When the Mind Hears, Part II et les autres séries récentes d’April Hickox paraissent fonctionner sur un principe récurrent de juxtaposition des images; les textes présents dans les séries antérieures comme Lives of Girls and Women (1985-86) et So to Speak (1987), puis figurant au hasard des images captées à la télévision se sont comme dissous pour ne faire place qu’à un seul «texte», celui de la séquence des images. Ce sont des méta-séries, puisant à toutes les catégories d’images réalisées parallèlement (paysages, portraits, natures mortes, images trouvées) et réunies dans un ordre-désordre analogue à celui des planches-contacts. Devra-t-on, pour lire ces œuvres, avoir recours aune forme d’«exégèse des images»? Le tout serait de donner un sens à ce qui ne semble pas en avoir; laissez-moi m’expliquer : je devrais peut-être dire, chaque image, prise indépendamment, fait parfaitement sens. Or c’est leur combinaison qui laisse perplexe, lorsqu’on tente de rattacher leur ordonnance au vécu de l’artiste, étant donné qu’il affleure, çà et là, dans les photographies. On devine des bribes de signification, qui tiennent aux éléments biographiques que l’on sait. Ceux-ci deviennent d’autant plus denses lorsqu’on est plus intime avec l’artiste; et pourtant le mieux à faire serait sûrement de se dégager de ces données factuelles pour laisser flotter le sens…

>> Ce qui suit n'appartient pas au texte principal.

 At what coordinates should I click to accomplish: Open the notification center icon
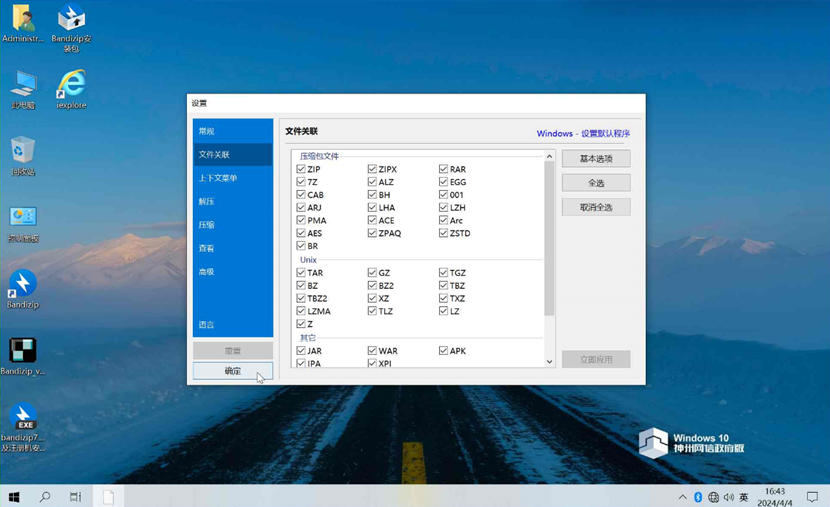coord(812,496)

When the Mind Hears, Part II est une suite photographique parcourue par les rimes visuelles et les correspondances croisées. L’explication, ou plutôt l’interprétation, surviendra par accumulation, dans les entrelacs d’images. Ainsi, curieusement, le lobe de l’oreille répond au fœtus, ici intimement liés au cœur de l’histoire vécue. C’est le pêle-mêle de la vie, dans ses enroulements qui rappellent, à travers plusieurs motifs, des éléments de gestation, de complexité, d’énergie contenue et retenue : l’embryon, le serpent, les pivoines, l’appareil auditif traité comme un bijou. C’est la nature à rebours : les taillis qui brouillent notre champ de vision; les vagues en suspens, dont on ne peut dire si elles avancent ou si elles se retirent; le tapis des feuilles tombées, étalées sur toute la surface de l’image qui les rabat verticalement à la manière d’un champ de peinture pure; le noir des troncs contre un fond de paysage clair; les roses aux corolles pendantes, moisson d’un jardin lourd et mouillé… C’est la trouée du regard, lorsque l’enfant semble s’être approché à un point tel que l’image devient floue, et que ses yeux ne sont que des plages sombres, là où ils devraient être scintillement de vie; lorsque le portrait d’une femme (l’être aimé, suppose-t-on) surgit de la casquette du militaire, dans cette image trouvée- la seule-qui figure à la fin de la série. Lui n’a pas de regard puisqu’il nous tourne le dos, mais ce qu’il voit nous est perceptible. C’est le cœur de l’intimité dévoilée, un secret qui flotte au-dessus de sa tête, mêlé au parfum de ses cheveux. Pur morceau victorien, à relier à l’émergence du floral dans les photographies d’April Hickox – qu’il soit tiré de la nature ou qu’il figure sur un objet photographié, le tissu d’une couverture, par exemple.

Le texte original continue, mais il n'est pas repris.